= TEXT BLOCK =
[Start of Attachment]
This column was first published by the Lehi Free Press on September 12, 1990.
This is the time of year when we used to worry about ordering a winter’s supply of coal. We’d see to it that there was an adequate pile of wood, and start battening down the hatches for the cold weather to come. The coal house roof was repaired and dad’s heavy ax was sharpened.
Mom would check the shelves of bottles peaches, pears, tomatoes, and then worry whether she had enough. All her bottles would be full, but she’d always think of one more batch she should have done. Maybe she should have put up more fruit cocktail, or made more mustard pickles, or she’d worry about having enough bottles for her grape juice, grape jelly, and one more batch of apple sauce.
Dad and the boys would spend the evenings cleaning guns and getting them ready for the duck and pheasant hunts. Those cleaning sessions would take place right in the middle of our small kitchen, and mom would despair over tiny drops of oil that missed the cleaning cloths and hit the linoleum floor. They’d not only clean the barrels of guns, but they’d polish the stocks until they glistened, often raising the guns to the light to check and see if they were totally clean. It was a fall ritual.
We’d go out and cover the tomato plants, hoping to save the remaining red globes from an early frost. We’d also have to help by getting the cellar ready for grandma and grandpa’s apple harvest. They’d put “number ones” in the first big bin, “number twos” went in the second, and so forth. They never brought wormy apples into the cellar. They firmly believed that one wormy apple would spoil the bushel. The apples that didn’t measure up would be put aside for winter’s feed for the pigs.
There were piles of Johnathons, Rome Beauties and banana apples, and a few winter Anjou pears ripening for a winter treat. The other side of the cellar contained bins with squash, parsnips, carrots, cabbages, and other vegetables. Our supply of winter fruit and veggies was a beautiful sight in that fragrant, cool, cellar.
[End of Attachment]
Write out the part of the column on fall preparations word for word, starting with "This is the" and going on through "of apple sauce.".

= SUPPLIED DATA =
[Start of Attachment]
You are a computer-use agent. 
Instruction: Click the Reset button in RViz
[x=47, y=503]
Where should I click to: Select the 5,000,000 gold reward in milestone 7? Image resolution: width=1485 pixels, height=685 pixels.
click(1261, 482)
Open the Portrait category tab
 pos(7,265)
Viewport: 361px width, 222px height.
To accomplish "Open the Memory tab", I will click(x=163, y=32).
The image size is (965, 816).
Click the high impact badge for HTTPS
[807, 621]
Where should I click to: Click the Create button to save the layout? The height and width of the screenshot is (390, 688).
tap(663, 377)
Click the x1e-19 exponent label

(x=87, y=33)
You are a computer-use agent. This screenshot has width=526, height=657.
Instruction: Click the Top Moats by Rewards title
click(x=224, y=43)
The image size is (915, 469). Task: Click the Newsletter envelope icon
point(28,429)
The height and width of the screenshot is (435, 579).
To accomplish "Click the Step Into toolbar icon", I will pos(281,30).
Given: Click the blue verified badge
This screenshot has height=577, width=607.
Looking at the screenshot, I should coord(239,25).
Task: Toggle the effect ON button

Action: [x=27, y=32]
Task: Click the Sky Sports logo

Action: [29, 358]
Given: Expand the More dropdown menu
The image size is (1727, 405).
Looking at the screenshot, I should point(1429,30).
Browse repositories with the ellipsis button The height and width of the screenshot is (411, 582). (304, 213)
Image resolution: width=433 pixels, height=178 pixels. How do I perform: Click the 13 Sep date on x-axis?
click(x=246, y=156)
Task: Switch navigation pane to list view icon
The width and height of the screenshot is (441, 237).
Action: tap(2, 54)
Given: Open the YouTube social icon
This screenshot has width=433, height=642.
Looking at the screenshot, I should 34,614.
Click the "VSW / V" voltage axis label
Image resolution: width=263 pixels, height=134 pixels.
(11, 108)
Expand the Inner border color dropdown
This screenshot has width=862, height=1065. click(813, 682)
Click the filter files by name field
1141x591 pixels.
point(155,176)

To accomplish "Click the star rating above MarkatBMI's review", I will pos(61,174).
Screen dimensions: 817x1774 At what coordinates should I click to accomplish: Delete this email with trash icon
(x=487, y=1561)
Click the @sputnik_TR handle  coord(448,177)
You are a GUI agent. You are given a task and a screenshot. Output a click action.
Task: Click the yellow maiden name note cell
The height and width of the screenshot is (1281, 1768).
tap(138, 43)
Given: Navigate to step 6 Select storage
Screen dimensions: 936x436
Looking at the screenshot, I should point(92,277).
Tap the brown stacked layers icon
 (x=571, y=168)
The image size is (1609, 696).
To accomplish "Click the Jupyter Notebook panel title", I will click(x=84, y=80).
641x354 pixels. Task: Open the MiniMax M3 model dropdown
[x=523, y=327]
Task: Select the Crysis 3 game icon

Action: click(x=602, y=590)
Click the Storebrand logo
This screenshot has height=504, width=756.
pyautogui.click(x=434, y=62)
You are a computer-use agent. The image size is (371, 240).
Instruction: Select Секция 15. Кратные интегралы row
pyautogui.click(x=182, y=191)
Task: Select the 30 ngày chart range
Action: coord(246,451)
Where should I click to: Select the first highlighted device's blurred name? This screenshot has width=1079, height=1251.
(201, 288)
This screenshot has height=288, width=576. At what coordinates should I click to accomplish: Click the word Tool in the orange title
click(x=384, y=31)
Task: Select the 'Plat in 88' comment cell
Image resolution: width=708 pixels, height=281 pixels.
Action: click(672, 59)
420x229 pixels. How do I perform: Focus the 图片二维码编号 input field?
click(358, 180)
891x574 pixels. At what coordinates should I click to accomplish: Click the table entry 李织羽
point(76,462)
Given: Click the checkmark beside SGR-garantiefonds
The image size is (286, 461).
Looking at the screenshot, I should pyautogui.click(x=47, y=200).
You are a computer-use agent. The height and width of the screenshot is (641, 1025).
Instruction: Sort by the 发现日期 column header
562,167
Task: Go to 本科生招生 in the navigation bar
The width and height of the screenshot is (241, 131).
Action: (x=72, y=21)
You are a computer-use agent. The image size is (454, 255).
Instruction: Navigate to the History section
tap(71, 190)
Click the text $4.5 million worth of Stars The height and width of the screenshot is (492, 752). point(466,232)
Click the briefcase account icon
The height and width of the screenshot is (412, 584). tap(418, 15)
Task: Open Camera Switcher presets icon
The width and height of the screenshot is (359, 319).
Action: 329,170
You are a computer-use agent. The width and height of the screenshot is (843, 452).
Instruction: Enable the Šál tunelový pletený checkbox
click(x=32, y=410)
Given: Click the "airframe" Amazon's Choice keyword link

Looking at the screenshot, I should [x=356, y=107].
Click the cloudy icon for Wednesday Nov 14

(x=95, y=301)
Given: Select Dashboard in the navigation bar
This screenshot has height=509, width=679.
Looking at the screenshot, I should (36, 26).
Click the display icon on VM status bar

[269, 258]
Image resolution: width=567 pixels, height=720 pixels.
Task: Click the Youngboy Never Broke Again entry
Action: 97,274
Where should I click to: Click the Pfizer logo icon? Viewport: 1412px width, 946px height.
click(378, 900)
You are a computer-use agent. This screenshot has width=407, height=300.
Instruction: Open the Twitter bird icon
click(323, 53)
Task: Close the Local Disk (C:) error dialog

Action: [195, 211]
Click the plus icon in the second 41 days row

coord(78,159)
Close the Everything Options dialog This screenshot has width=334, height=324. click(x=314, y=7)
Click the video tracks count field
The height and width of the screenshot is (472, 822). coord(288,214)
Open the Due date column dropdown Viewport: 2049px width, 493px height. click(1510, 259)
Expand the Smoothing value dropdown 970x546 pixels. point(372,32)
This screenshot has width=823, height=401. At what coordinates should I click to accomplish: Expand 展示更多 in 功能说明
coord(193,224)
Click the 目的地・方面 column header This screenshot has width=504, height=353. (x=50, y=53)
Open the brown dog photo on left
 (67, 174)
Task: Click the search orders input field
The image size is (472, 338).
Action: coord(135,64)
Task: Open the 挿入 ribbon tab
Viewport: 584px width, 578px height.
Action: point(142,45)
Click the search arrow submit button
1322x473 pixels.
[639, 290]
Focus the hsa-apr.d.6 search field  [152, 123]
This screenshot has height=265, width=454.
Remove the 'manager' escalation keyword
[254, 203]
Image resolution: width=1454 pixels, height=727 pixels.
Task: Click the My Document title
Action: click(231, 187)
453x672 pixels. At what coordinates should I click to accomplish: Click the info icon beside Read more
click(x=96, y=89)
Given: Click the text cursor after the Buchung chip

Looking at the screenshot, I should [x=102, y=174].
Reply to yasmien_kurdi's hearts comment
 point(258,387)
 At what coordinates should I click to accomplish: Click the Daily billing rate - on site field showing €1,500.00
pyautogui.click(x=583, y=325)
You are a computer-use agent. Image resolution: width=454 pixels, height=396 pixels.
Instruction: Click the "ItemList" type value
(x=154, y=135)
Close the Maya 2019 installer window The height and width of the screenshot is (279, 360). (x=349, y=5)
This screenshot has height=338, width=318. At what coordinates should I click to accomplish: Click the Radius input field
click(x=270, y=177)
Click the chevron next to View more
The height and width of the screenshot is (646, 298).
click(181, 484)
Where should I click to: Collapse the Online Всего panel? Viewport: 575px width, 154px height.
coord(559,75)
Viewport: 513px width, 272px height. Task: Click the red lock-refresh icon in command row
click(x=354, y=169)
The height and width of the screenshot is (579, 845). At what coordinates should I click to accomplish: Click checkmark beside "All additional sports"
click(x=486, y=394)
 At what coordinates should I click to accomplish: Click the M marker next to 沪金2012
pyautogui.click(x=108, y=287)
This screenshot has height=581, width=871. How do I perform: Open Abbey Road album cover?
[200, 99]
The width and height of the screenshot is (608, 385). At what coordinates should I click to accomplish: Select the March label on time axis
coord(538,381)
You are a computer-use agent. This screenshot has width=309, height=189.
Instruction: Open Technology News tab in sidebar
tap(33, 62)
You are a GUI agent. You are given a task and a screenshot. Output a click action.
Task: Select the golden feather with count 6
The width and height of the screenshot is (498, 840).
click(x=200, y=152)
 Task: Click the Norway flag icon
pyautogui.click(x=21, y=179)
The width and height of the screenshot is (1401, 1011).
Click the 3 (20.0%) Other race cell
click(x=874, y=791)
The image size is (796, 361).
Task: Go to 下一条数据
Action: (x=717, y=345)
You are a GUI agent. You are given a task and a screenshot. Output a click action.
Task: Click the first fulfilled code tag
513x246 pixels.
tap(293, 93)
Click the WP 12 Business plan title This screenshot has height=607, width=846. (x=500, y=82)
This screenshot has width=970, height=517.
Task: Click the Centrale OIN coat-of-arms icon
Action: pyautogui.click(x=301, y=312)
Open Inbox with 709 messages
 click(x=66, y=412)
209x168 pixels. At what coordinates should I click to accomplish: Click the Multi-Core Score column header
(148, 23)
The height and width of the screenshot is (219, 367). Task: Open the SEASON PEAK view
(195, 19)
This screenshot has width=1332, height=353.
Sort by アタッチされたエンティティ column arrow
[End of Attachment]
= YOUR RESPONSE =
This is the time of year when we used to worry about ordering a winter’s supply of coal. We’d see to it that there was an adequate pile of wood, and start battening down the hatches for the cold weather to come. The coal house roof was repaired and dad’s heavy ax was sharpened.
Mom would check the shelves of bottles peaches, pears, tomatoes, and then worry whether she had enough. All her bottles would be full, but she’d always think of one more batch she should have done. Maybe she should have put up more fruit cocktail, or made more mustard pickles, or she’d worry about having enough bottles for her grape juice, grape jelly, and one more batch of apple sauce.